| Required work |
Once the line containing "Screen dimensions: 2090x1298" is found, copy that line and all remaining lines of the records exactly, including the last one, and add nothing.
***
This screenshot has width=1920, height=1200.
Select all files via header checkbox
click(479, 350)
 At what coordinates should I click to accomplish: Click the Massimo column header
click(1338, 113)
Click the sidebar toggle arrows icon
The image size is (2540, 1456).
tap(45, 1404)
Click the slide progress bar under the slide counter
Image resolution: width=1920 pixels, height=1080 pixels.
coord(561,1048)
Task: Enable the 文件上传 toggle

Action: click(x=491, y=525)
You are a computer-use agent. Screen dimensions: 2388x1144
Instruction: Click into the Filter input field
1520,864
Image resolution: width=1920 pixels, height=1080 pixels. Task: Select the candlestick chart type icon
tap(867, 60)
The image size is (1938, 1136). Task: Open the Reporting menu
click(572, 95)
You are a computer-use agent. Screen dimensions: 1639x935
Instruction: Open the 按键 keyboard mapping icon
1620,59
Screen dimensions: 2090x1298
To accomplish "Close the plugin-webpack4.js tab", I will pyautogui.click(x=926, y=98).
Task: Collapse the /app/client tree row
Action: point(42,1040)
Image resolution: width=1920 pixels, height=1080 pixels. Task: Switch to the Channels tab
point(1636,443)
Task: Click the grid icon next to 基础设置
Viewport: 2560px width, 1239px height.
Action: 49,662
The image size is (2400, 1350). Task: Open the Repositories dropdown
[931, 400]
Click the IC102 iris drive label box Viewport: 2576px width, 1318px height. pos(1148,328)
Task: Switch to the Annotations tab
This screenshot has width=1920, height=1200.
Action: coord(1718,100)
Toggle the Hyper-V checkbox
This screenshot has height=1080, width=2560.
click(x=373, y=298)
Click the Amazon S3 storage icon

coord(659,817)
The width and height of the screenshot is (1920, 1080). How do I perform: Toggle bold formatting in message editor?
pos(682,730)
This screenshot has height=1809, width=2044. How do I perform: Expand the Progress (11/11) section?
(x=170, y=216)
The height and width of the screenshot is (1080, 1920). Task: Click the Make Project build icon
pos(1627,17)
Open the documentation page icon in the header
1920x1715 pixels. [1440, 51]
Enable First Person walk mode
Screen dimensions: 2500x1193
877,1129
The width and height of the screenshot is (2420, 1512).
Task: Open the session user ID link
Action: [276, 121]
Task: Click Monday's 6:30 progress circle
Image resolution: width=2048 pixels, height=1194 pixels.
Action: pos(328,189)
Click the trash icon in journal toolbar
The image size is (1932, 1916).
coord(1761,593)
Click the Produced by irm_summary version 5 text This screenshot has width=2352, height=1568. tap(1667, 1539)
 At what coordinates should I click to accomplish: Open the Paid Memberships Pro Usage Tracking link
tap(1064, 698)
***
| Written reply |
Screen dimensions: 2090x1298
To accomplish "Close the plugin-webpack4.js tab", I will pyautogui.click(x=926, y=98).
Task: Collapse the /app/client tree row
Action: point(42,1040)
Image resolution: width=1920 pixels, height=1080 pixels. Task: Switch to the Channels tab
point(1636,443)
Task: Click the grid icon next to 基础设置
Viewport: 2560px width, 1239px height.
Action: 49,662
The image size is (2400, 1350). Task: Open the Repositories dropdown
[931, 400]
Click the IC102 iris drive label box Viewport: 2576px width, 1318px height. pos(1148,328)
Task: Switch to the Annotations tab
This screenshot has width=1920, height=1200.
Action: coord(1718,100)
Toggle the Hyper-V checkbox
This screenshot has height=1080, width=2560.
click(x=373, y=298)
Click the Amazon S3 storage icon

coord(659,817)
The width and height of the screenshot is (1920, 1080). How do I perform: Toggle bold formatting in message editor?
pos(682,730)
This screenshot has height=1809, width=2044. How do I perform: Expand the Progress (11/11) section?
(x=170, y=216)
The height and width of the screenshot is (1080, 1920). Task: Click the Make Project build icon
pos(1627,17)
Open the documentation page icon in the header
1920x1715 pixels. [1440, 51]
Enable First Person walk mode
Screen dimensions: 2500x1193
877,1129
The width and height of the screenshot is (2420, 1512).
Task: Open the session user ID link
Action: [276, 121]
Task: Click Monday's 6:30 progress circle
Image resolution: width=2048 pixels, height=1194 pixels.
Action: pos(328,189)
Click the trash icon in journal toolbar
The image size is (1932, 1916).
coord(1761,593)
Click the Produced by irm_summary version 5 text This screenshot has width=2352, height=1568. tap(1667, 1539)
 At what coordinates should I click to accomplish: Open the Paid Memberships Pro Usage Tracking link
tap(1064, 698)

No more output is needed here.